In the article “Whole Grain Trends" published last spring in Food Product Design, Harriman identified three whole-grain trends predicted to take center stage in the near future include sprouted grains, zesty flavors and lesser-known grains. Seems she was on the mark. (Check out the Whole Grain Momentum infographic.)
According to the survey results, whole-grain consumption is up with 64 percent of respondents increasing whole grain consumption “some" or “a lot" in the last five years. In fact, two in three respondents who nearly always choose whole grains now have increased their whole-grain consumption a great deal compared to five years ago.
Consumers also are choosing whole grains more often. Thirty-one percent nearly always choose whole grains compared to just 4 percent five years ago. (That is HUGE for the industry.) Another 32 percent choose whole grains about half the time. That means 63 percent are making more than half their grains whole, good news since the 2015 Dietary Guidelines, due out this fall are expected to continue with this recommendation as they have since 2005.
Data also found breakfast remains the biggest eating occasion for whole grains, followed by dinner and then lunch.

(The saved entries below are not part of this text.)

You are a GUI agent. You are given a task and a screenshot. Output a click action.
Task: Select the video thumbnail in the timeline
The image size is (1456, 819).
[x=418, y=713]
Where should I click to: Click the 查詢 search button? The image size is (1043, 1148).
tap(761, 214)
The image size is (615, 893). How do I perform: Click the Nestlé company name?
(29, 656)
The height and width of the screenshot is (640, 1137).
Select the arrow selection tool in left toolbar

On average, 37 percent of daily whole grains are consumed at breakfast, 27 percent at dinner, 22 percent at lunch and just 14 percent as snacks. People eat nearly 30 percent more whole grain breakfast cereal (hot or cold) than refined.
The top 5 favorite whole grain foods are whole-grain bread (31 percent), oatmeal (27 percent), Popcorn (15 percent), whole-grain cold cereal (15 percent) and whole-grain pasta (8 percent).
And it seems consumers are embracing health and wellness. Nearly 86 percent of those who consume whole grains do so for the health benefits, and 40 percent choose whole grains because they enjoy the taste. Interestingly, cost was named as the leading barrier to eating more whole grains (39 percent).
Other interesting factoids include: whole wheat, oats and brown rice are the most popular grains, yet only one in five are familiar with spelt, farro, amaranth, Kamut® or teff. And when it comes to claims 82 percent trust the Whole Grain Stamp to accurately state a product’s whole-grain content. What’s more, 79 percent say the Whole Grain Stamp would make them more likely to buy a product; about half of these also consider sugar, sodium and other product factors.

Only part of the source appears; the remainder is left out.